# Yarn shops in upstate NY



## misenber (Feb 4, 2011)

I am vacationing in a few weeks in upstate New York in a little place called Sodus Point. Can anyone suggest some yarn shops within a fifty mile radius? I have four baby gifts to knit. Thanks in advance. It is one of those vacations where I do nothing but read or knit all day, go out to eat and sleep...sleep...sleep


----------



## janetmdubec (Jul 9, 2012)

May I carry your bags? I'm a native NYorker who lives in the Midwest and seeks every opportunity to go 'home'. I could take to 'activities' you have planned very nicely. However, I regret I don't know of any shops for you. Have a great time!


----------



## Yarn Happy (May 13, 2012)

check it out on the yarn map
http://www.knitmap.com/locations/map/#/origin:Sodus Point, NY/zoom:10/


----------



## Woodstockgranny (Feb 6, 2013)

You'll be in Western New York.
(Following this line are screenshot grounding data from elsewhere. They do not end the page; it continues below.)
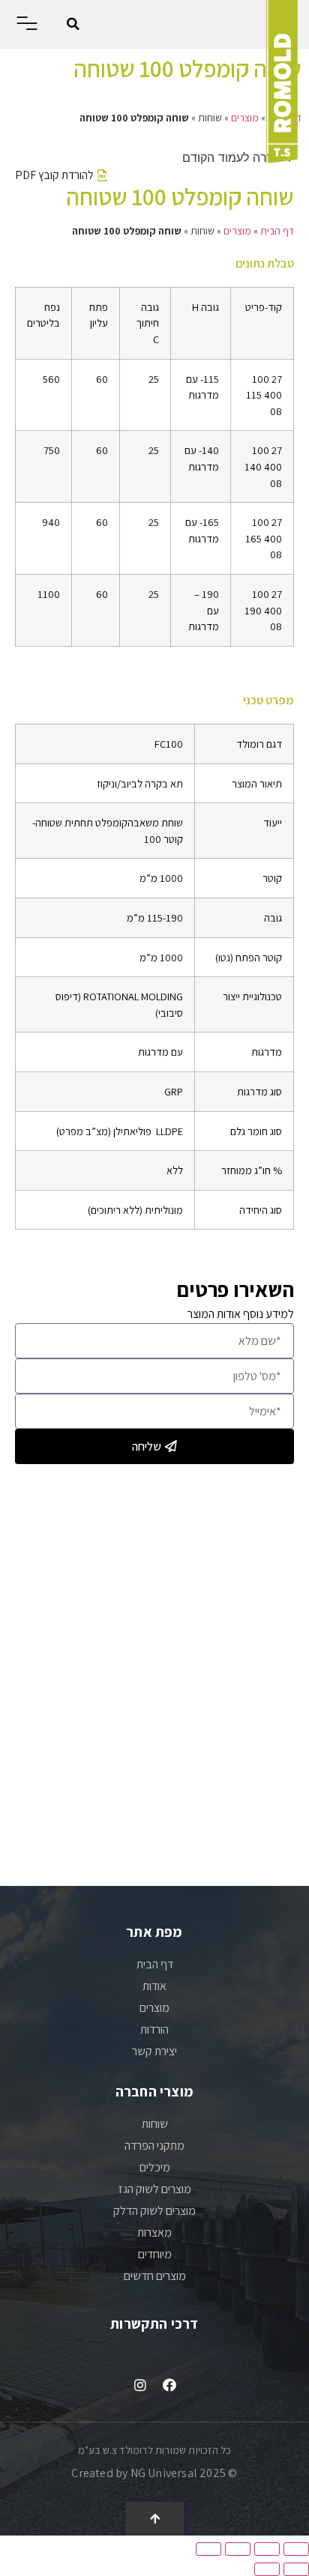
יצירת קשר (154, 2051)
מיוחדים (155, 2254)
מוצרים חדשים (155, 2276)
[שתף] (267, 2549)
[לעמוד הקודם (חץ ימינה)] (296, 2569)
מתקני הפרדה (154, 2145)
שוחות (155, 2124)
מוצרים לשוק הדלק (154, 2211)
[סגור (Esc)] (296, 2549)
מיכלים (155, 2167)
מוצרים (245, 117)
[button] (73, 24)
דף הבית (277, 231)
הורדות (154, 2029)
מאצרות (154, 2232)
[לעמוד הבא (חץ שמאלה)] (267, 2569)
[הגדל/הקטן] (208, 2549)
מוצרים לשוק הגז (154, 2189)
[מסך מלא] (237, 2549)
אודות (154, 1986)
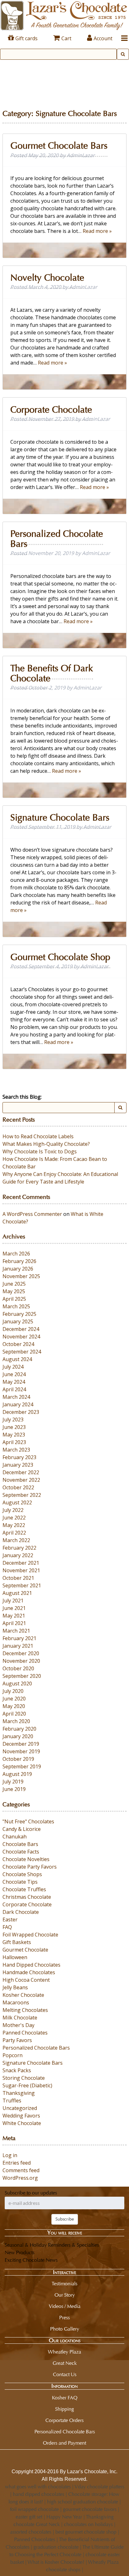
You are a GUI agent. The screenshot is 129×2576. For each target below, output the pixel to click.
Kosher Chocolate (23, 1994)
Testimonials (64, 2284)
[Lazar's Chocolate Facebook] (59, 2458)
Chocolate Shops (22, 1874)
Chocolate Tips (20, 1881)
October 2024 (18, 1344)
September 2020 (22, 1675)
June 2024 (14, 1374)
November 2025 (21, 1276)
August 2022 (17, 1502)
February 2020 (19, 1728)
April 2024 (14, 1389)
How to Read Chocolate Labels (38, 1136)
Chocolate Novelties (26, 1859)
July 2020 (13, 1691)
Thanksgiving (19, 2093)
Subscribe (64, 2219)
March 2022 (16, 1540)
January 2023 (18, 1464)
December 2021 (21, 1562)
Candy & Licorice (22, 1829)
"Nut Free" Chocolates (28, 1821)
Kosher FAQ (64, 2398)
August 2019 (17, 1774)
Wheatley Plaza (64, 2352)
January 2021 (18, 1645)
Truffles (12, 2100)
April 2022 (14, 1532)
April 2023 (14, 1442)
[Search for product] (123, 54)
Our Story (64, 2295)
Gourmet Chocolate (25, 1949)
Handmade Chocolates (29, 1972)
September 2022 (22, 1494)
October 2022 (18, 1487)
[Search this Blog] (120, 1107)
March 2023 (16, 1449)
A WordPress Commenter (32, 1214)
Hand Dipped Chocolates (31, 1964)
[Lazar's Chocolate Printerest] (82, 2458)
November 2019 (21, 1751)
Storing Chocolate (24, 2077)
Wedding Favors (21, 2115)
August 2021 (17, 1593)
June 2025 (14, 1283)
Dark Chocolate (21, 1912)
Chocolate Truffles (24, 1889)
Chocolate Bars (20, 1844)
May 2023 (14, 1434)
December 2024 (21, 1329)
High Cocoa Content (26, 1979)
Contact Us (64, 2374)
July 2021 (13, 1600)
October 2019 (18, 1758)
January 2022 (18, 1555)
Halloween (15, 1957)
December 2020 (21, 1653)
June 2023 (14, 1427)
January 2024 (18, 1404)
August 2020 (17, 1683)
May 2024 (14, 1381)
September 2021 (22, 1585)
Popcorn (13, 2055)
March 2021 (16, 1630)
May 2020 (14, 1706)
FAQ (7, 1927)
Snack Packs (17, 2070)
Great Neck (65, 2363)
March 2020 (16, 1721)
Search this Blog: (22, 1096)
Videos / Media (64, 2306)
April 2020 (14, 1713)
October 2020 (18, 1668)
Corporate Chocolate (51, 409)
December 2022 (21, 1472)
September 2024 (22, 1351)
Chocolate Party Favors (30, 1866)
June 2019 (14, 1789)
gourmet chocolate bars (58, 146)
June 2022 (14, 1517)
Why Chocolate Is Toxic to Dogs (40, 1151)
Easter (10, 1919)
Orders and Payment (64, 2443)
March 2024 (16, 1396)
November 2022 (21, 1479)
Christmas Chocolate (27, 1896)
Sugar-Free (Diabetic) (27, 2085)
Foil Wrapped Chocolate (30, 1934)
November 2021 (21, 1570)
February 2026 (19, 1261)
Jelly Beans (15, 1987)
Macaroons (16, 2002)
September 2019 (22, 1766)
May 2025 (14, 1291)
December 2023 (21, 1412)
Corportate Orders (64, 2420)
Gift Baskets (17, 1942)
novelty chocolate (47, 278)
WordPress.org (20, 2177)
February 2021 (19, 1638)
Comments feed (21, 2170)
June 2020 (14, 1698)
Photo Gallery (64, 2329)
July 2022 (13, 1510)
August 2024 (17, 1359)
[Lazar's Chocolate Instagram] (47, 2458)
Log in (10, 2155)
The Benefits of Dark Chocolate (51, 673)
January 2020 (18, 1736)
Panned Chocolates (25, 2032)
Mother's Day (18, 2025)
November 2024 (21, 1336)
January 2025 (18, 1321)
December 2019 (21, 1743)
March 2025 (16, 1306)
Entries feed (17, 2162)
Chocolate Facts (21, 1851)
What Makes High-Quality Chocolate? (46, 1143)
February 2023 (19, 1457)
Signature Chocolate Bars (59, 818)
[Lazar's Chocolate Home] (64, 15)
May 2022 (14, 1525)
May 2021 (14, 1615)
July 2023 (13, 1419)
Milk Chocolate (20, 2017)
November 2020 (21, 1660)
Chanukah (15, 1836)
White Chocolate (22, 2123)
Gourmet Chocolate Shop (60, 957)
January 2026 (18, 1268)
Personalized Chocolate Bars (56, 539)
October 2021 (18, 1577)
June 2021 (14, 1608)
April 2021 (14, 1623)
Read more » (97, 231)
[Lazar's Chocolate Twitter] (70, 2458)
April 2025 (14, 1298)
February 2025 (19, 1313)
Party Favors (17, 2040)
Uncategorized (20, 2108)
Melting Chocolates (25, 2010)
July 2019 (13, 1781)
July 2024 (13, 1366)
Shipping (64, 2409)
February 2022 (19, 1547)
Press (64, 2318)
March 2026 (16, 1253)
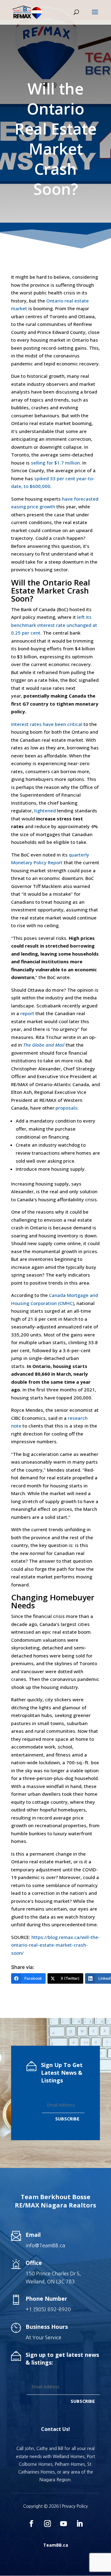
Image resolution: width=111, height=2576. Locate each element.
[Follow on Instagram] (47, 2523)
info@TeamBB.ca (45, 2245)
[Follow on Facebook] (31, 2523)
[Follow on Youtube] (63, 2523)
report (27, 1013)
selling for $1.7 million (55, 463)
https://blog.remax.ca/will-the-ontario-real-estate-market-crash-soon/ (55, 1945)
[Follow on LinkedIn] (79, 2523)
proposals (66, 1108)
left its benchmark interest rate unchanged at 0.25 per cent (54, 625)
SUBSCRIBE (67, 2118)
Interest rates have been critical (46, 724)
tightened (45, 810)
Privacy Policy (75, 2506)
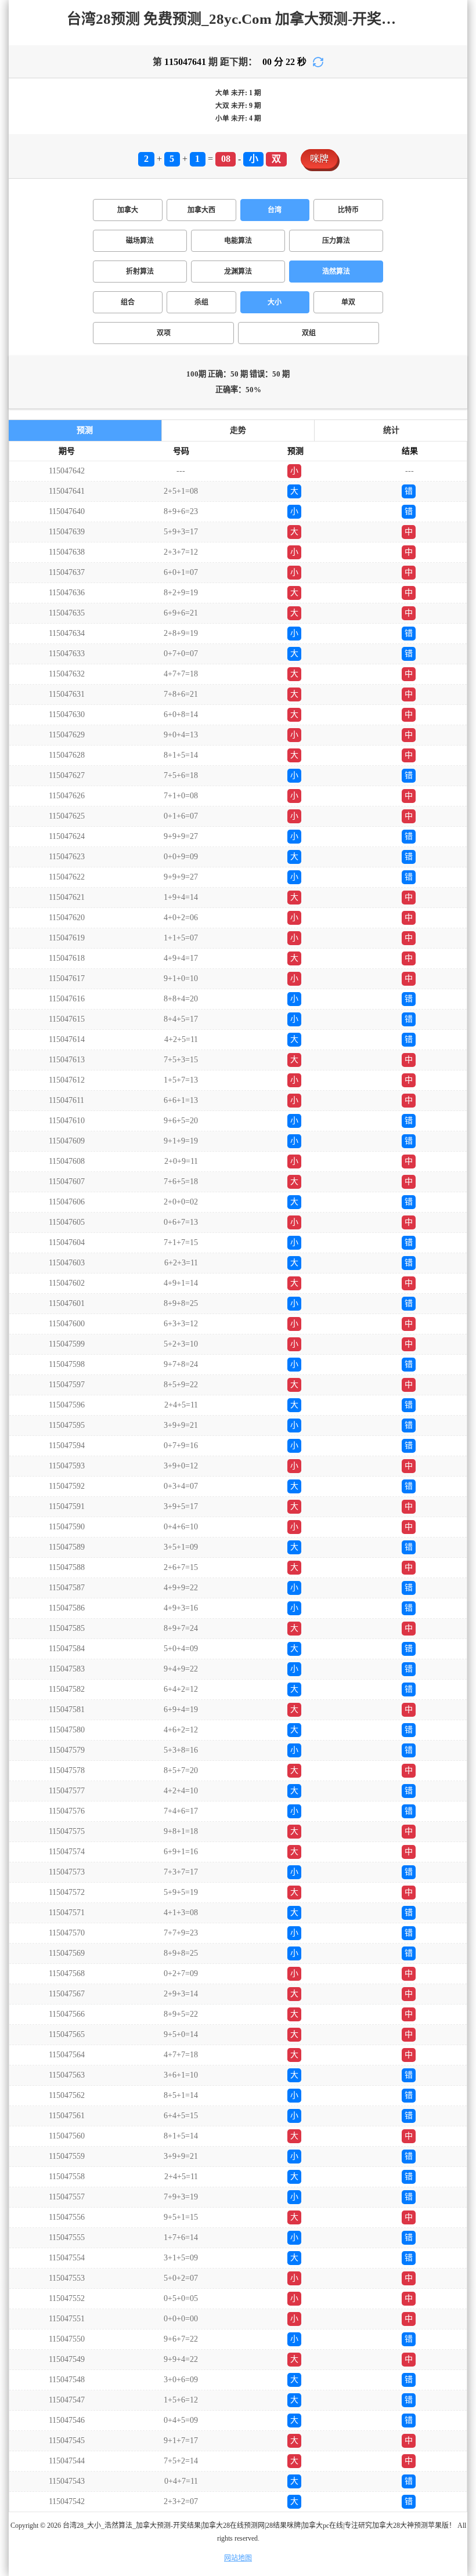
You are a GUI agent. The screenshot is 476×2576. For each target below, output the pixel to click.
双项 (164, 333)
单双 (348, 302)
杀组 (201, 302)
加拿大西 (201, 210)
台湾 (275, 210)
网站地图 (238, 2558)
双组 (309, 333)
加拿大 (127, 210)
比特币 (348, 210)
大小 (275, 302)
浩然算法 (336, 271)
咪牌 (319, 159)
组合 (128, 302)
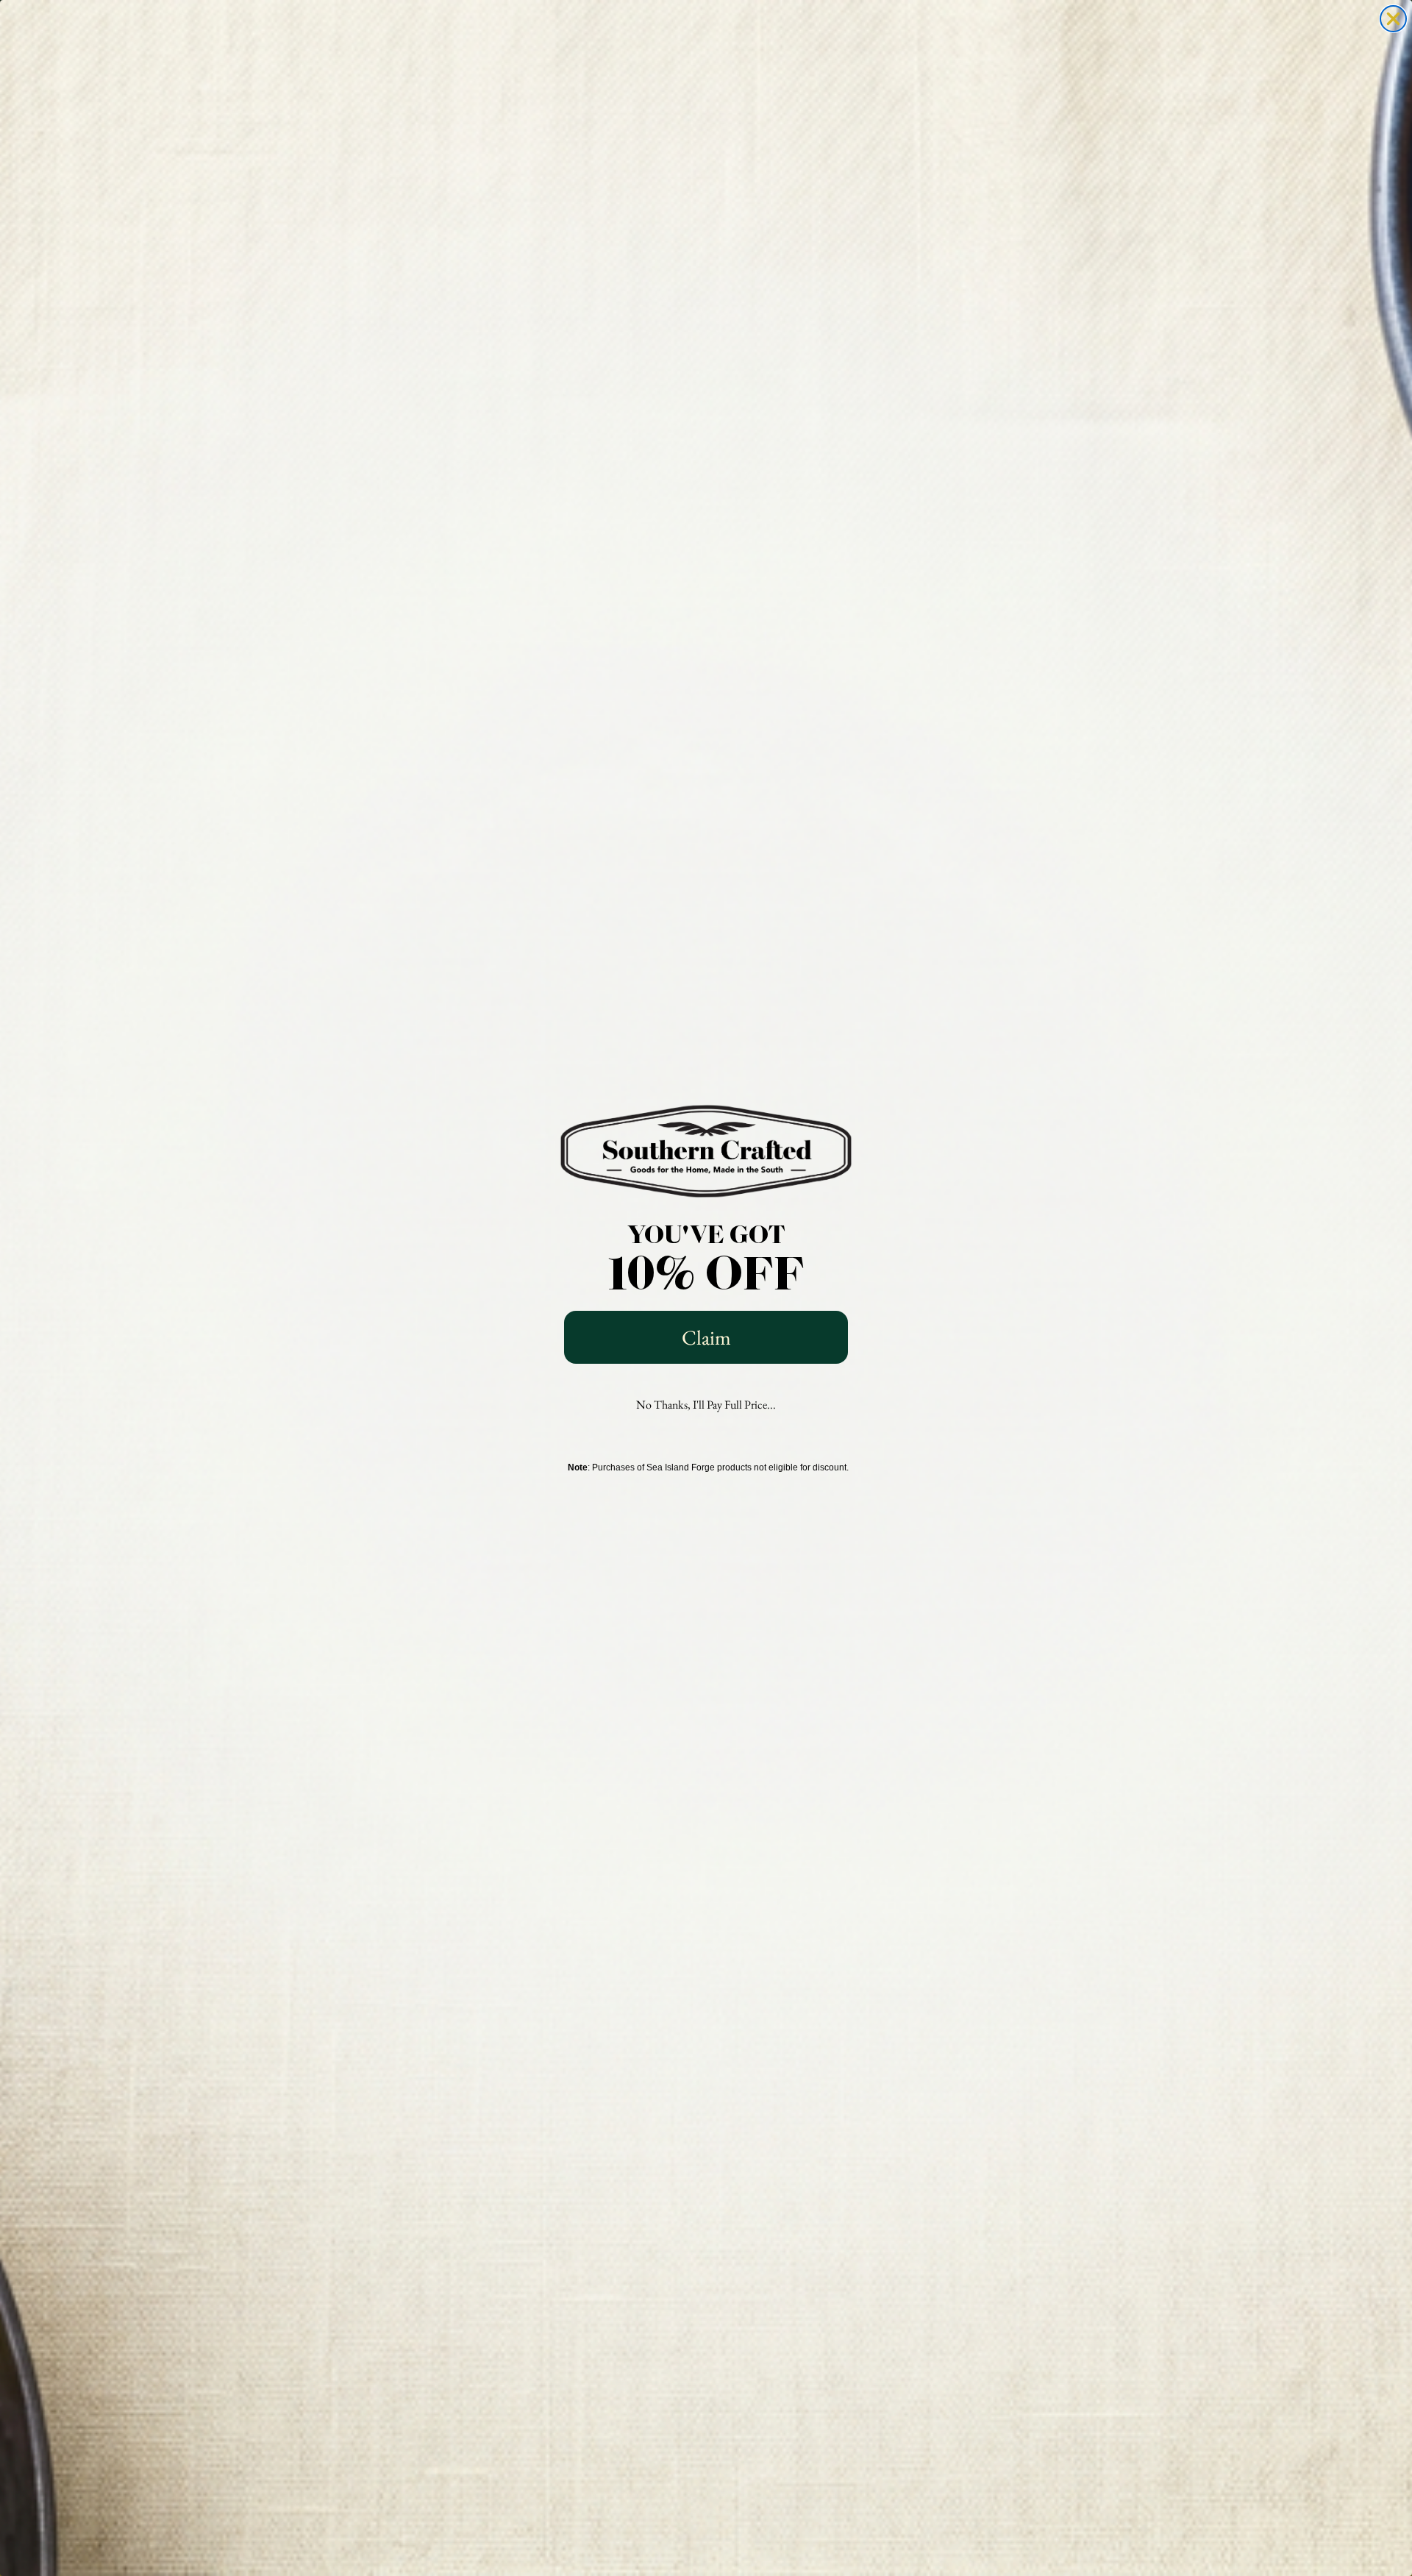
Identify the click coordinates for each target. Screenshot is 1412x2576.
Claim (706, 1337)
Try this link - http://www.quiltvisionusa.com/TopTenQuiltShopsNewYork.html I've been to Quilters Corner and it was very nice. Once you get to one, they are happy to direct you to others. Have a wonderful vacation!


----------



## caloughner (Oct 3, 2011)

The Village Yarn & Fiber Shop, 350 West Commercial St., East Rochester, NY 14445 - 585-586-5470.


----------



## Shelly51 (Dec 29, 2012)

I googled (yarn shops near sodus point ny) and found three. Try that


----------



## misenber (Feb 4, 2011)

It is a nice place to "veg out".


----------



## Marylou12 (Dec 11, 2011)

Are you going to be around Ithaca anD Syracuse?


----------



## tickleknit (Apr 8, 2011)

Jamesville, just a bit south of Syracuse and North Syracuse have 2 shops for you if you want to go that far. Sure there must be some closed in Rochester area.


----------



## CindysKnitN (Oct 15, 2012)

There is one in Geneva http://www.theyarnshopofgeneva.com/

Also in Canandaigua there is "Expressions In Needleart

And in Auburn http://www.alltiedupyarns.com/


----------



## susan1461853 (Dec 8, 2012)

There is a delightful shop in Brighton (suburb of Rochester ) called Yarn Boutique. Amelia has an amazing selection of yarn, books, and accessories. It's my favorite yarn store!! Sodus Point is beautiful.


----------



## tamarque (Jan 21, 2011)

Driving around upstate NY will be a wonderful trip. There are so many beautiful spots in this state. Have a great vacation.


----------



## mombear (Apr 9, 2013)

Hi,
You will be between Oswego & Rochester. (Both fairly large cities)
Try on line for shops.
Hope this helps.
Laura


----------



## lakesideladyknits (Jan 13, 2012)

All Tied Up yarn shop in Auburn, NY. Two shops in Ithaca, if you're working your way south (can't remember their names). And if you get to Watkins Glen, Finger Lakes Fibers.


----------



## lakesideladyknits (Jan 13, 2012)

Oh, and check with Cheryl Schaefer in Interlaken. Although she has closed her dyeing business, she was working on selling off her unsold inventory.


----------



## Kathygirl (Jun 3, 2013)

There is one in Henrietta (Rochester)

http://www.myyarnboutique.com/site_map.htm

I used to live in that area for a bit, and when I go back I always visit, they have beautiful yarns.


----------



## Kathygirl (Jun 3, 2013)

here's the correct addy

http://www.myyarnboutique.com


----------



## sdostman (Jun 9, 2011)

Both Syracuse and Rochester also have A.C.Moore, Michaels and Hobby Lobby


----------



## rlbrown63 (Apr 10, 2013)

I grew up in Geneva NY


----------